JAXP - Java API for XML Processing
R. Alexander Milowski
milowski@sims.berkeley.edu
School of Information Management and Systems
#1
What is JAXP?
Java API for XML Processing.
A standard part of Java 1.4:
javax.xml.parsers - bootstrapping and using XML processors.
javax.xml.transform - APIs for transforming documents (e.g. XSLT)
javax.xml.transform.dom - DOM APIs related to transformations.
javax.xml.transform.sax - SAX APIs related to transformations.
javax.xml.transform.stream - I/O stream APIs related to transformations.

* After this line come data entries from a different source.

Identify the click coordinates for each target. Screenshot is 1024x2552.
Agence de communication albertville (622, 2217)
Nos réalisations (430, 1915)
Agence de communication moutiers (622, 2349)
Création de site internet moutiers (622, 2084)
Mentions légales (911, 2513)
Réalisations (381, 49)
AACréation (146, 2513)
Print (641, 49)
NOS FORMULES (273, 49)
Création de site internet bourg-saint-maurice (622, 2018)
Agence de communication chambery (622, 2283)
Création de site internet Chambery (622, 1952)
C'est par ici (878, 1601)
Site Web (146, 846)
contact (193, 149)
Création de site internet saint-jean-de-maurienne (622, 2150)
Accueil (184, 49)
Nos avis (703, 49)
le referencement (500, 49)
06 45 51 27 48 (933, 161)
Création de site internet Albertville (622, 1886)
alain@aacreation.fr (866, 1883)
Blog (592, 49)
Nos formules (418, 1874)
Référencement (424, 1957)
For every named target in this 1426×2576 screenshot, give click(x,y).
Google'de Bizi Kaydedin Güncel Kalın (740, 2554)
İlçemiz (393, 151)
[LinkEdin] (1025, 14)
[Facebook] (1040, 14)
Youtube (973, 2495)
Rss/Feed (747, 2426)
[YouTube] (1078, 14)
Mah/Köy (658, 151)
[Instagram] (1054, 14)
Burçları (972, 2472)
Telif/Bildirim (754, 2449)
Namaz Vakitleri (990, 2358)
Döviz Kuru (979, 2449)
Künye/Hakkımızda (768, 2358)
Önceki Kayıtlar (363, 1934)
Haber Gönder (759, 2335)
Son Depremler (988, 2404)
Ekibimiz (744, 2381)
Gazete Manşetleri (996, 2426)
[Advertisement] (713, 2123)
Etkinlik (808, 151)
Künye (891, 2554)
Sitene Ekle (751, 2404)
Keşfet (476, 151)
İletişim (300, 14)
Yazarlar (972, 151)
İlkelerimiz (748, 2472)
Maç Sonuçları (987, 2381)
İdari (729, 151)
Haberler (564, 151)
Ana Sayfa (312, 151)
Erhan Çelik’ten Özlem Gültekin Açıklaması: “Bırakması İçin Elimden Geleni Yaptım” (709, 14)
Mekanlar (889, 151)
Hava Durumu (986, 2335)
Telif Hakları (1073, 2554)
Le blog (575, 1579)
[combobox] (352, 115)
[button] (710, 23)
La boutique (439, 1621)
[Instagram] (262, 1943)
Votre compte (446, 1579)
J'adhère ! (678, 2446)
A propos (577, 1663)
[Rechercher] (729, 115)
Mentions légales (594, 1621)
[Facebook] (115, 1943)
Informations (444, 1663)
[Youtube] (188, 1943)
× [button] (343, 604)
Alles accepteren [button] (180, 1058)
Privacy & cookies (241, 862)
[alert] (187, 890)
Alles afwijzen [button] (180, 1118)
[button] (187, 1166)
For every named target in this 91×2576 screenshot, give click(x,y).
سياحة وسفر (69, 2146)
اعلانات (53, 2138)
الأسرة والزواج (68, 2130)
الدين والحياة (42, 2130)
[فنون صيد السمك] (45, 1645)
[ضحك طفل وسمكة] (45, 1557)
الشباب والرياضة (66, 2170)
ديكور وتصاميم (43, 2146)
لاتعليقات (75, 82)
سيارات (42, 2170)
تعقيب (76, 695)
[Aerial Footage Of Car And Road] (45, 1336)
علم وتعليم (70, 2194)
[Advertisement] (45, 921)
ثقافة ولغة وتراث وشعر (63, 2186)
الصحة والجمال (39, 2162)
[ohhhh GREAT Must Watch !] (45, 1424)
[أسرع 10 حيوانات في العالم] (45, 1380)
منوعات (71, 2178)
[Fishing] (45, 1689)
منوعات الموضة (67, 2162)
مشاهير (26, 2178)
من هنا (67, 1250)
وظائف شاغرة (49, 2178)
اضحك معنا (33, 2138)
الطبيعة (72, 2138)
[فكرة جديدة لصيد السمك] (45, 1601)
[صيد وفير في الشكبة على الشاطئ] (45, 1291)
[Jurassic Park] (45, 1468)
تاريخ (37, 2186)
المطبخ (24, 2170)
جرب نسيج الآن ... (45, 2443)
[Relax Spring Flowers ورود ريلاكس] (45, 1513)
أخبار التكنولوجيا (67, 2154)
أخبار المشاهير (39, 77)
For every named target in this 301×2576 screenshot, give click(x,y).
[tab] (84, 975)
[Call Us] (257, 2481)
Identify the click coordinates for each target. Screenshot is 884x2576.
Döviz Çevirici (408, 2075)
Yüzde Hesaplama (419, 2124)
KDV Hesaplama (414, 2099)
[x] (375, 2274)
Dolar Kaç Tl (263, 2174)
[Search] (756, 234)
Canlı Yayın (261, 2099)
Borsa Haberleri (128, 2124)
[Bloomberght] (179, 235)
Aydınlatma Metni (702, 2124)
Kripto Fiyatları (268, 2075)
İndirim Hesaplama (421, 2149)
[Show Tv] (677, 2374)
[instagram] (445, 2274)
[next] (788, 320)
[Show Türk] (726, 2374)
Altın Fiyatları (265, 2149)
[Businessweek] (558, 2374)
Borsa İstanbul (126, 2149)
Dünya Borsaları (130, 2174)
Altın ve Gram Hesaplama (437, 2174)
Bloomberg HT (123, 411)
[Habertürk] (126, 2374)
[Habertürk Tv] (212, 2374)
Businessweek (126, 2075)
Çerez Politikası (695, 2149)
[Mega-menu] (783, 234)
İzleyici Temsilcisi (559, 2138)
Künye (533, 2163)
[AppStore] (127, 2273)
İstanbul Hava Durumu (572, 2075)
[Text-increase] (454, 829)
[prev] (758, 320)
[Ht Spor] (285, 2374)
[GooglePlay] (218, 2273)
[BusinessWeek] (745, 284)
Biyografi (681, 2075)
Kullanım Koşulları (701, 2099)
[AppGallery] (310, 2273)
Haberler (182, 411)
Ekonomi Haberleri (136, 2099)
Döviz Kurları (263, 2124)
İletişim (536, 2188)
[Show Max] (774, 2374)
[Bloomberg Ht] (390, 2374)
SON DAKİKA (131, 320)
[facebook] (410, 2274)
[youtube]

API Documentation: Java Standard Edition 1.4
#2
Reference Implementation
The JDK contains a reference impementation.
You can swap out the parser & XSLT implementaiton by system properties.
You can also replace them by putting jar files into the JDK endorsed directory.
Endorsed jars will replace them for all Java applications on your system.
#3
Parsing a Document
You need to do the following:
Get and configure a parser factory.
Create a parser.
Set options on the parser.
Call 'parse' on the parser.
#4
Parser Factories
The JAXP interface uses a factory design pattern.
Factories can be obtained by the following code:
SAXParserFactory pfactory = SAXParserFactory.newInstance();
You'll want to turn on namespaces:
pfactory.setNamespaceAware(true);
And maybe validation:
pfactory.setValidating(true);
#5
Creating a Parser w/ Schema Validation
Just call 'newSAXParser':
SAXParser parser = pfactory.newSAXParser();
To turn on schema validation, you need to set a property:
parser.setProperty( "http://java.sun.com/xml/jaxp/properties/schemaLanguage", "http://www.w3.org/2001/XMLSchema" );
#6
XMLReader & Parsers
XMLReader is the "new" interface for parsing.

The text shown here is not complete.